Am Bordstein wird es spannend. Yvonne Funke (CDU), Malte Lier (Linke) und Jan Hannemann (FDP) haben ihre liebe Mühe, mit ihren geliehenen Rollstühlen von der Fahrbahn auf den rettenden Bürgersteig der Wachmannstraße zu wechseln. Die kleinen Vorderräder verweigern zunächst trotz abgesenkter Bordsteinkanten ihren Dienst. Finn Zielsdorf hat für die Beiratspolitiker die entscheidenden Tipps zur richtigen Technik. Etwas das Gewicht verlagern, dann klappt es schließlich. Anders als die drei Beiräte ist Zielsdorf im Alltag auf einen Rollstuhl angewiesen. Er kennt deshalb alle potenziellen Hindernisse und weiß, wie sie sich am besten meistern lassen.
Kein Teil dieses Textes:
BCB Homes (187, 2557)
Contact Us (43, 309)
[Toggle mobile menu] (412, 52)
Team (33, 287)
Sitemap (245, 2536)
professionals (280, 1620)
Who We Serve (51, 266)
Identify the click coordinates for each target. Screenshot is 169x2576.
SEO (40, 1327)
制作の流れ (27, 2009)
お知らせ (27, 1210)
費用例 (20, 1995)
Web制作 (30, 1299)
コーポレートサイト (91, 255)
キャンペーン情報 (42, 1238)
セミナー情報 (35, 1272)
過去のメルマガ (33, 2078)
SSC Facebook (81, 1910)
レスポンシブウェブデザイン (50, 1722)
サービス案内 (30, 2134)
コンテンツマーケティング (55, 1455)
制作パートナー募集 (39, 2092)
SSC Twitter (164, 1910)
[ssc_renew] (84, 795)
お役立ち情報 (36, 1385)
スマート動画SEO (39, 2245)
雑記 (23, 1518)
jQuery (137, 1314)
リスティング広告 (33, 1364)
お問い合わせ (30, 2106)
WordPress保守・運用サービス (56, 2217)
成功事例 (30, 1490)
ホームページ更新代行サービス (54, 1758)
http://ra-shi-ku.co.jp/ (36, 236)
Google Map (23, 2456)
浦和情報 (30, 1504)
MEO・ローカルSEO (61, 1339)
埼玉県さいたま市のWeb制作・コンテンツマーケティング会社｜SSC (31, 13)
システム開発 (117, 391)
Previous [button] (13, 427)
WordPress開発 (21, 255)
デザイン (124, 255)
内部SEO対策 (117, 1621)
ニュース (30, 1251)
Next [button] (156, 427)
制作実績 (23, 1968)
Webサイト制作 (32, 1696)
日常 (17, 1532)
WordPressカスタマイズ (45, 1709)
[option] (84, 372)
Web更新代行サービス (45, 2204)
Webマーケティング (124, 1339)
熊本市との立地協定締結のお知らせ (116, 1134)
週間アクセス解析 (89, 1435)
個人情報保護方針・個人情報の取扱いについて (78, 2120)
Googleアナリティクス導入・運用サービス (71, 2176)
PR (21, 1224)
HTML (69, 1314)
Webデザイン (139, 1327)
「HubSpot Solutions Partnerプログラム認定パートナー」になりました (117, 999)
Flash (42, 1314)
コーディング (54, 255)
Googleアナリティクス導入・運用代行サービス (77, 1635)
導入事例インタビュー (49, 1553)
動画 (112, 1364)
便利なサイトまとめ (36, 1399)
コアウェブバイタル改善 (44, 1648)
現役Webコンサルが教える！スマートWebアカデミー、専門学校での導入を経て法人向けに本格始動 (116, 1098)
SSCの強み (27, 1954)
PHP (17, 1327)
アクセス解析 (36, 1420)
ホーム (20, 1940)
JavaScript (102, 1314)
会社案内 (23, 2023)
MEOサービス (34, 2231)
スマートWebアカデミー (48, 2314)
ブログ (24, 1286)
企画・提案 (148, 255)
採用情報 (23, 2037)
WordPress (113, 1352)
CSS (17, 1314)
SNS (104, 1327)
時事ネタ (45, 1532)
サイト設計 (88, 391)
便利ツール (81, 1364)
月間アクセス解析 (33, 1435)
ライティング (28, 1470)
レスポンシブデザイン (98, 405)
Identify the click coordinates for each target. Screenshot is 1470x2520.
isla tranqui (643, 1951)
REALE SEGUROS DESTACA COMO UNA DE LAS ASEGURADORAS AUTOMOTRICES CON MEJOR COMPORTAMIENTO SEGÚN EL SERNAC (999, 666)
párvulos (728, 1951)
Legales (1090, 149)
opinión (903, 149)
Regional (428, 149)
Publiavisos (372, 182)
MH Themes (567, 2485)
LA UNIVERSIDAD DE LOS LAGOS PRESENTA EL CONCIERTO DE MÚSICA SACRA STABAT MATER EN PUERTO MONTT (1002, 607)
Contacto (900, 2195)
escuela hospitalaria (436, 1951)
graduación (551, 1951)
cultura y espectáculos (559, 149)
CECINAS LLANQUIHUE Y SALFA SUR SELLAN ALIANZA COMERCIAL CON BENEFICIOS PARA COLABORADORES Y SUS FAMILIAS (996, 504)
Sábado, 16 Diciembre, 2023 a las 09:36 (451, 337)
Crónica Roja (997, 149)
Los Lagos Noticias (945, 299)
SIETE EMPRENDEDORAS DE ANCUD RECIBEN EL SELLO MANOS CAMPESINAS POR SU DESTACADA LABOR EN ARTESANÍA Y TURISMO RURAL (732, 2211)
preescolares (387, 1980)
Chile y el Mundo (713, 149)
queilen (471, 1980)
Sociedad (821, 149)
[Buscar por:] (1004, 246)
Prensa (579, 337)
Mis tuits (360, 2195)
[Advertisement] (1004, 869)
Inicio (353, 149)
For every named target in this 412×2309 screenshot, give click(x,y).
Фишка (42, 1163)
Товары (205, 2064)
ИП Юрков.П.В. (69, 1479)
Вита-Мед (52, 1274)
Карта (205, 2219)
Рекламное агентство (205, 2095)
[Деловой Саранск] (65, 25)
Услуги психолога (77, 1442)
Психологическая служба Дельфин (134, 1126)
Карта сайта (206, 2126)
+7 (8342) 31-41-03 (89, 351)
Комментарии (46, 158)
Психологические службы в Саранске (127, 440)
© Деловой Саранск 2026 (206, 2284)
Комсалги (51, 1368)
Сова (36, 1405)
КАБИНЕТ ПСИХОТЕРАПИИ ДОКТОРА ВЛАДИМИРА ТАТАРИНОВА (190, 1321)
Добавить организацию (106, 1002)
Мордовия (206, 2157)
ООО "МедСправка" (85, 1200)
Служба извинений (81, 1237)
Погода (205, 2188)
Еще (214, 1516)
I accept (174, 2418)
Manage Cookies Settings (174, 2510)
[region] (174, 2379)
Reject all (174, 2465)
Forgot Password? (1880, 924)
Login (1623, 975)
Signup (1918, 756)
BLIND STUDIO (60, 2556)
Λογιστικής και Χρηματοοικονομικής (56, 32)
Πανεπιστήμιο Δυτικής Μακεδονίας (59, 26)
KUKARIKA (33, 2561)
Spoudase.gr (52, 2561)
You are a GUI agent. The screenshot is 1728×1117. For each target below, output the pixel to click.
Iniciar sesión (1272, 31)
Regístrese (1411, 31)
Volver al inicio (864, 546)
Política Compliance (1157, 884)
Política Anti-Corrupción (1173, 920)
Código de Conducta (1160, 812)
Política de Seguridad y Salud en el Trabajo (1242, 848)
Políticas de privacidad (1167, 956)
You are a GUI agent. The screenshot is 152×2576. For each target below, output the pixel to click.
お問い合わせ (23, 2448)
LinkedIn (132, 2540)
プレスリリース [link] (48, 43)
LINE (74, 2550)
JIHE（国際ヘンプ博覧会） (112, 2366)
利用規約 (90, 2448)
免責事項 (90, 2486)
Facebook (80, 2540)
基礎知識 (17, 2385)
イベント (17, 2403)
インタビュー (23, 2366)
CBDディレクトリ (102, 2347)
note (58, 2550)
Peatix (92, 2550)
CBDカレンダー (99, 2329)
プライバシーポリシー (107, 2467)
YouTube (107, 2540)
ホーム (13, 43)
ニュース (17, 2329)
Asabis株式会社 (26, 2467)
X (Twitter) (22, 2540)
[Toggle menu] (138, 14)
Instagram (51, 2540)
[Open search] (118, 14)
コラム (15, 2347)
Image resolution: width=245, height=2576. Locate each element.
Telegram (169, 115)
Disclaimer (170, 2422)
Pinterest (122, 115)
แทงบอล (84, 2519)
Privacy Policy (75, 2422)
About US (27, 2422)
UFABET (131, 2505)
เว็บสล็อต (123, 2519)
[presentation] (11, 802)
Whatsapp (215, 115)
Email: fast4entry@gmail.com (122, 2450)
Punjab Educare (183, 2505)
Und genau das ist das Ziel des gemeinsamen Stadtteil-Spaziergangs rund ums Wachmannstraßen-Quartier, zu dem Ortsamtsleiter Ralf Möller auf Anregung der Schwachhauser Seniorenvertretung heute eingeladen hat. Es soll darum gehen, wie es um die Barrierefreiheit im Stadtteil bestellt ist. Und darum, was es für Menschen mit Beeinträchtigung bedeutet, wenn die Bedingungen nicht so sind, wie sie sein sollten.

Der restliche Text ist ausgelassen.